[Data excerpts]

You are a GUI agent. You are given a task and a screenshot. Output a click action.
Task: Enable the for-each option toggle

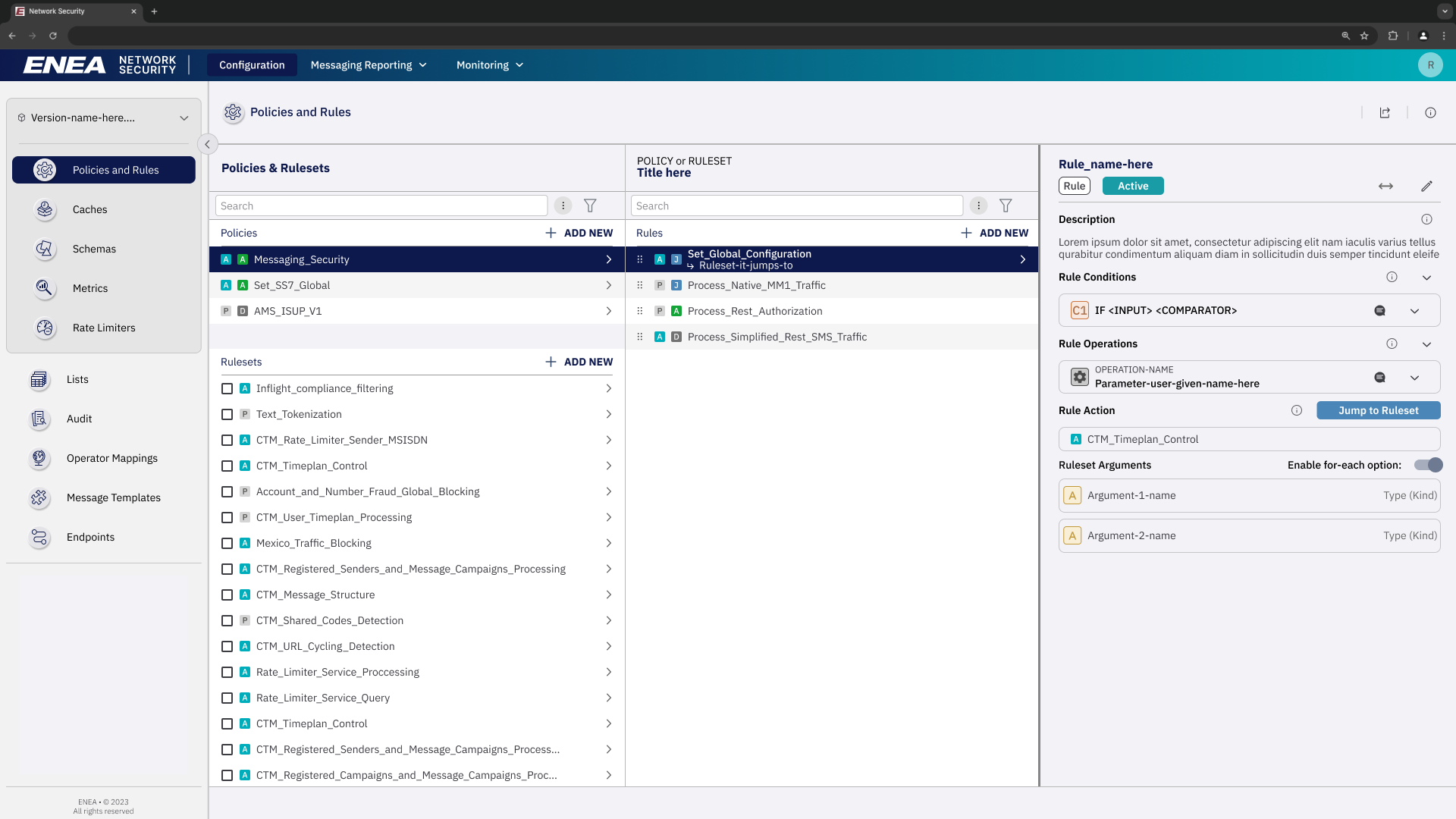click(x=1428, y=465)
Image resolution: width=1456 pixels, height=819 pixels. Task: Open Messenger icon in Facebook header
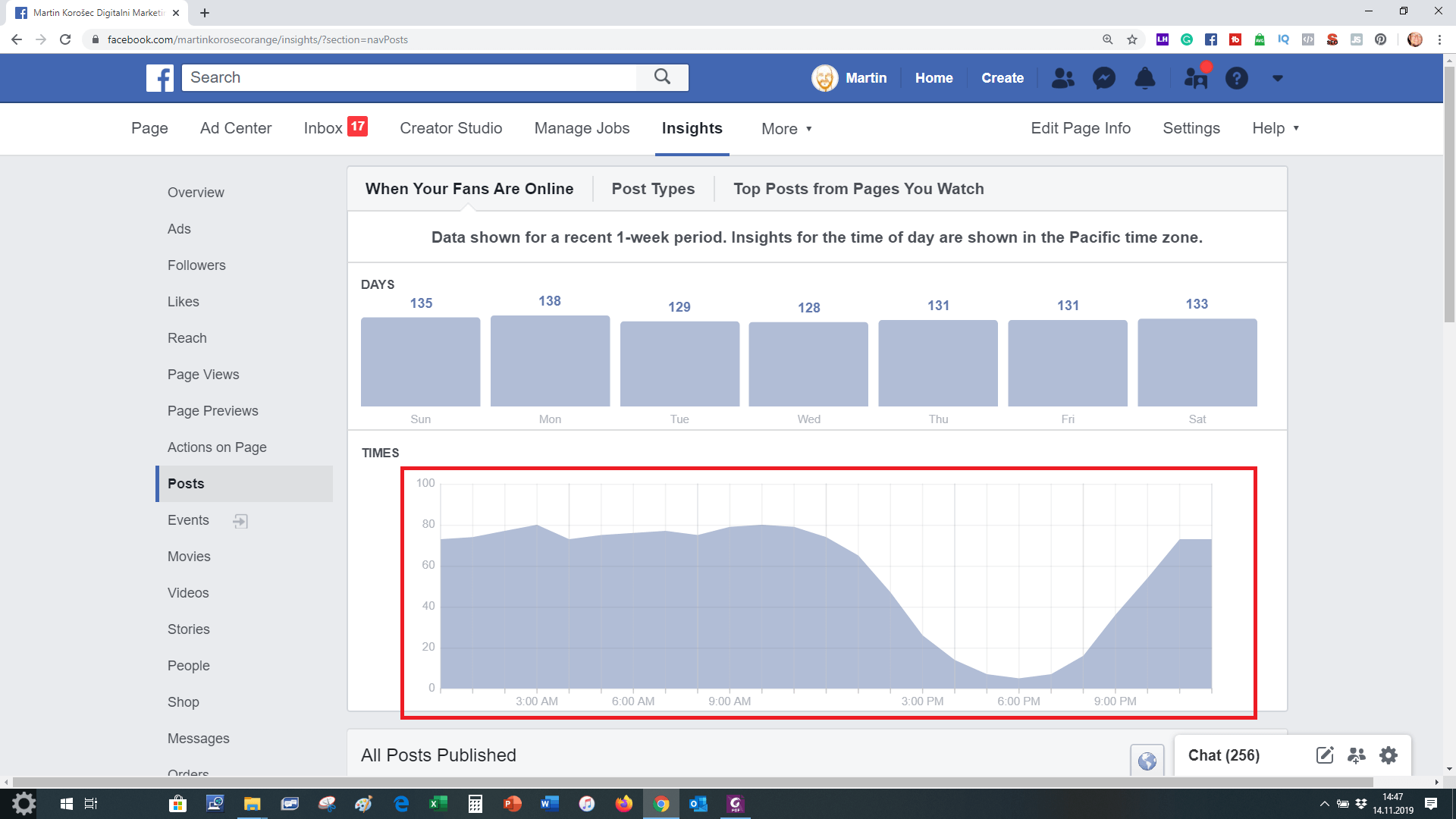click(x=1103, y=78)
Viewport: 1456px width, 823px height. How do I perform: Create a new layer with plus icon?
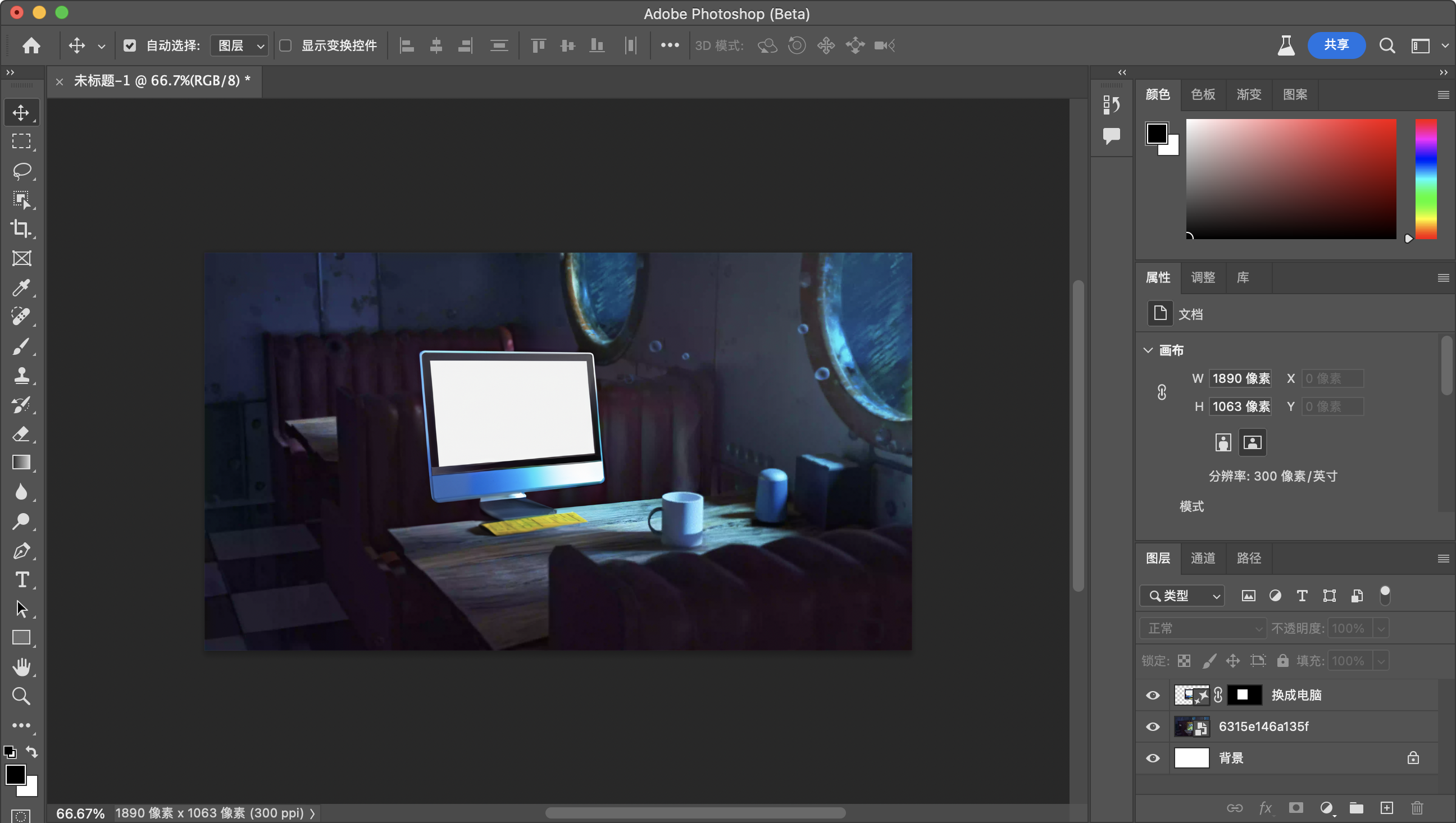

## REQUIRED ACTION:
No pictures go in the copy. Set down all the data exactly.

## RESPONSE BELOW:
You are a GUI agent. You are given a task and a screenshot. Output a click action.
Task: Enable the for-each option toggle

click(x=1428, y=465)
Image resolution: width=1456 pixels, height=819 pixels. Task: Open Messenger icon in Facebook header
click(x=1103, y=78)
Viewport: 1456px width, 823px height. How do I perform: Create a new layer with plus icon?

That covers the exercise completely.